Missed opportunity for staff supervision: Prior to my discharge, I was aware my laparoscopic wound was still weeping so asked for it to be checked. A doctor did so and indicated it needed to be stitched. What I took to be a junior doctor, unsupervised, did so, but his body language indicated he was very nervous about the procedure. He asked a nursing student to do the stitching but she declined, respectfully but firmly saying it was beyond her current scope of practice. His lack of confidence was well-founded in that I presented to ED at Harvey Hospital the day after discharge so the wound could be further attended to.
Delayed communication with GP: I was advised to see my GP so she could monitor my potassium level and investigate further if warranted. At my appointment, she had received the pre-surgery report but not the discharge summary.

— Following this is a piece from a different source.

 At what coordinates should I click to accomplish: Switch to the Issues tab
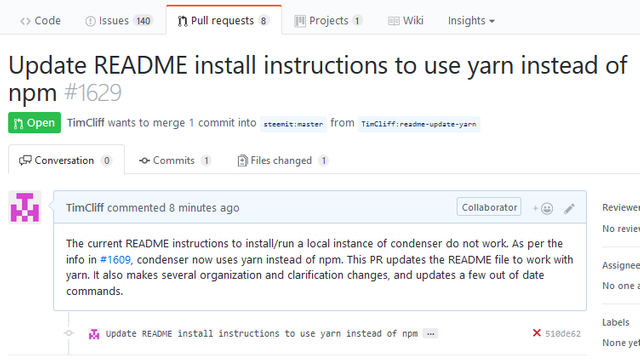[119, 20]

From my perspective, the individual gaps and overall pattern are indicative of a system under stress. I would anticipate that statistics are reflecting that: elevations of or upward trends in ED waiting times; re-admissions within a short time-frame; number of bed and ward relocations per patient; unscheduled staff leave. In a former role, I believe I was aware of how sanitised statistics can be, not in any conspiratorial sense but simply that they do not adequately capture the daily lived experience of patients and of staff on the front line of health care delivery.
My hope in documenting observations from my recent admission is that it may provide a snapshot of the front-line realities, adding a consumer perspective to the critical mass needed to effect change.